Vom Gejagten zum Jäger: Ilya Mikhalchik muss punkten und darf sich keinen Fehler leisten, wenn er noch um den Titel mitspielen will. Text: Anke Wieczorek; Fotos: Dino Eisele

Ilya Mikhalchik ist zurück. Der zweifache IDM Superbike 1000-Champion vom Team EGS-alpha-Van Zon-BMW hat wegen seines Fehlens bei der letzten Veranstaltung im tschechischen Most in der Meisterschaft zwar 42 Punkte Rückstand auf die IDM-Spitze, aber es ist nicht zu spät, die Lücke zu schließen. Auf dem Nürburgring hofft der Ukrainer auf zwei Siege.

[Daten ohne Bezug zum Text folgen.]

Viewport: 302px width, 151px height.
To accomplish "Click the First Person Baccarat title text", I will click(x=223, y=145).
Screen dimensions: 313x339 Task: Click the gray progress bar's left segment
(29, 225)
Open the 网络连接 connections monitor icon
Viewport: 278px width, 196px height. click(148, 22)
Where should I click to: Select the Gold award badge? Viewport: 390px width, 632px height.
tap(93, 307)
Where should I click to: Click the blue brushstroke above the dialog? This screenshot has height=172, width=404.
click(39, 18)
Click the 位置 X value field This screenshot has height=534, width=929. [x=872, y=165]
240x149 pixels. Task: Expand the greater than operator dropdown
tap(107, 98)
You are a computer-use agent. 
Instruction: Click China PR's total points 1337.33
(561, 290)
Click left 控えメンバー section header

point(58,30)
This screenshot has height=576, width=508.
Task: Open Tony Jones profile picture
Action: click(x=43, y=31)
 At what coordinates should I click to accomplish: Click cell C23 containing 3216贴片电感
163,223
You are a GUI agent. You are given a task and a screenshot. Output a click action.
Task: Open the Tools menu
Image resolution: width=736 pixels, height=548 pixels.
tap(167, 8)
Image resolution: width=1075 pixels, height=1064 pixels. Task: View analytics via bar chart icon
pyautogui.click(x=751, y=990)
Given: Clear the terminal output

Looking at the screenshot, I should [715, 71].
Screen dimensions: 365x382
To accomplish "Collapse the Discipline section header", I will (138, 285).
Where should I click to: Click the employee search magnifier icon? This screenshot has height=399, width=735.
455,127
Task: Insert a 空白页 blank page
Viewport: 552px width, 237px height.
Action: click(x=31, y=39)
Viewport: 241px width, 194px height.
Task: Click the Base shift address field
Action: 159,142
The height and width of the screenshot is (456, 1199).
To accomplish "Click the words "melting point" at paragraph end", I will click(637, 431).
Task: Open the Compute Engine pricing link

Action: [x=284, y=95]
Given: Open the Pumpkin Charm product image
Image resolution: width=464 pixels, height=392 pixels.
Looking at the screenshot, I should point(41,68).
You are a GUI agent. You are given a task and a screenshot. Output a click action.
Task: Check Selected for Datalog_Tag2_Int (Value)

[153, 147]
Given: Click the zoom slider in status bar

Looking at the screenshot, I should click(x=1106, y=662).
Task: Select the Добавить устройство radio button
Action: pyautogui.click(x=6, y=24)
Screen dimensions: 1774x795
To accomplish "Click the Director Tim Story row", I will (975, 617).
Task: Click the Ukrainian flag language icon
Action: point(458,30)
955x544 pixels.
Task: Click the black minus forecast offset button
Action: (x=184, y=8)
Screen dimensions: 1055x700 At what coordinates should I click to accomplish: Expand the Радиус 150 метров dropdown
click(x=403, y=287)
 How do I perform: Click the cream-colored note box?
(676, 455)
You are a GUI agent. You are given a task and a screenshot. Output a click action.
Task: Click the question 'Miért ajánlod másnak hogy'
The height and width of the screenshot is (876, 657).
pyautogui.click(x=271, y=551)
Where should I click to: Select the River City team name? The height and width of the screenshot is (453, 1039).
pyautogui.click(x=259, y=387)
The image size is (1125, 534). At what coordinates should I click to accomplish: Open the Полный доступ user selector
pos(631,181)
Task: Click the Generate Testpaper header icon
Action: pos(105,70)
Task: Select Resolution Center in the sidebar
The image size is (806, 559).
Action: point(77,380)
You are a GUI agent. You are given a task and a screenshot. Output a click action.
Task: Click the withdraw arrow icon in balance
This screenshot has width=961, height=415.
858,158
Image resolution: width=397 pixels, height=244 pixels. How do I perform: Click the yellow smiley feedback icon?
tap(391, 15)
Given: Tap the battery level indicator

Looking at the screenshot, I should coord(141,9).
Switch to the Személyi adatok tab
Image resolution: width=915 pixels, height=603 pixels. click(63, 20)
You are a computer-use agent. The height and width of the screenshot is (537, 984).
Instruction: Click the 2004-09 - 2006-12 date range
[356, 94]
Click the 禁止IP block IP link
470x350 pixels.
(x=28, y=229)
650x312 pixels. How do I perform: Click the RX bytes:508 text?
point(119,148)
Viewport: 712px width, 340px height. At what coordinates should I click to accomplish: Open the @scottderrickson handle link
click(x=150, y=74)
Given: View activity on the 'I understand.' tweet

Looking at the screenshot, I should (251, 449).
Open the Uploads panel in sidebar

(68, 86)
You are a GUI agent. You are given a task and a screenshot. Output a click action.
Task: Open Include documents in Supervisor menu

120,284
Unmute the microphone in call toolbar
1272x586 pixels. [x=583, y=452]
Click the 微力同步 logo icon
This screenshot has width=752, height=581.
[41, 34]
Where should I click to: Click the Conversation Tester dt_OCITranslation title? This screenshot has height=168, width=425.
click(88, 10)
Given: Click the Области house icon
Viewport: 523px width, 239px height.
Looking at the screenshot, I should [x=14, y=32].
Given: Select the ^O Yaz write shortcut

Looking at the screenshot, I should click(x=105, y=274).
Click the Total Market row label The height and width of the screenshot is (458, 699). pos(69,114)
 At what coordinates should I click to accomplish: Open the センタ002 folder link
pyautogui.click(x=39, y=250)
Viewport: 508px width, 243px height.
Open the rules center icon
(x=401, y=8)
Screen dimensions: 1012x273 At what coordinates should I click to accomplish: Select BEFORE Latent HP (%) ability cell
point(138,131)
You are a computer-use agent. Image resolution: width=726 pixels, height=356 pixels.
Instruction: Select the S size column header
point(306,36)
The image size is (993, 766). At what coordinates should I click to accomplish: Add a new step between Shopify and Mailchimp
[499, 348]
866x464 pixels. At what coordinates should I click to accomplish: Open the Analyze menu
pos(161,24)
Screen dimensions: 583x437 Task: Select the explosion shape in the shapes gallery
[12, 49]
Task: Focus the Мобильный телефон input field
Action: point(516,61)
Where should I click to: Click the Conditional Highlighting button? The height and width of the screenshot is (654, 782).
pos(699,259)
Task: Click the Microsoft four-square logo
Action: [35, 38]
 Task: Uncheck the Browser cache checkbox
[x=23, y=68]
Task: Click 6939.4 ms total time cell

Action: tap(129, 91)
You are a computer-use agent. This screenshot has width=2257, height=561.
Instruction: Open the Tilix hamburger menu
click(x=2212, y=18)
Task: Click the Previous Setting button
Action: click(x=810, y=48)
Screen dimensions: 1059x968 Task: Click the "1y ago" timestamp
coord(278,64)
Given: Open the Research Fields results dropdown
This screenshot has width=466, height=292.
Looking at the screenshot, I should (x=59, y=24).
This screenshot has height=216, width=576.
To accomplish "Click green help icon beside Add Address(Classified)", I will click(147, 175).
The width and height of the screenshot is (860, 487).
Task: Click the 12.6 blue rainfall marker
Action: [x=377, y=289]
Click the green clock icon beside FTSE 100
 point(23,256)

Der 24-jährige BMW-Pilot war zuletzt seinen Verpflichtungen in der Endurance-Weltmeisterschaft nachgegangen. Dadurch rutschte er bei der zeitgleich in Most stattfindenden IDM auf den neunten Platz in der Gesamtwertung ab. Dass Mikhalchik dennoch um den Titel mitkämpfen wird, daran besteht auch bei der Konkurrenz kein Zweifel.

Sein Rückstand spornt Mikhalchik bei der Aufholjagd nur noch mehr an. Er sagt: „Ich musste in Most aussetzen, ausgerechnet auf meiner Lieblingsstrecke auf dem IDM-Kalender. Der Nürburgring ist eine deutsche Strecke und die deutschen Jungs sind zu Hause wirklich schnell. Ich bin allerdings sehr motiviert, die verlorenen Punkte aufzuholen. Ich will gewinnen. Da ich aktuell keine Meisterschaft anführe, stehe ich nicht so unter Druck wie sonst.“ Im Rahmen des Truck Grand-Prix wird in der Eifel die Kurzanbindung gefahren.

Es gibt noch zehn IDM Superbike 1000-Rennen, die zur Saison 2021 zählen. Mikhalchik ist vorbereitet und bereit: „Auf allen Strecken, die nun noch kommen, habe ich in der Vergangenheit schon gewonnen.“
Seine Teamkollegen Pepijn Bijsterbosch, Jan Mohr und Tim Eby haben im Rahmen der Holländischen Meisterschaft vor zwei Wochen an einem Event auf dem Nürburgring teilgenommen und sind auf der Strecke fit.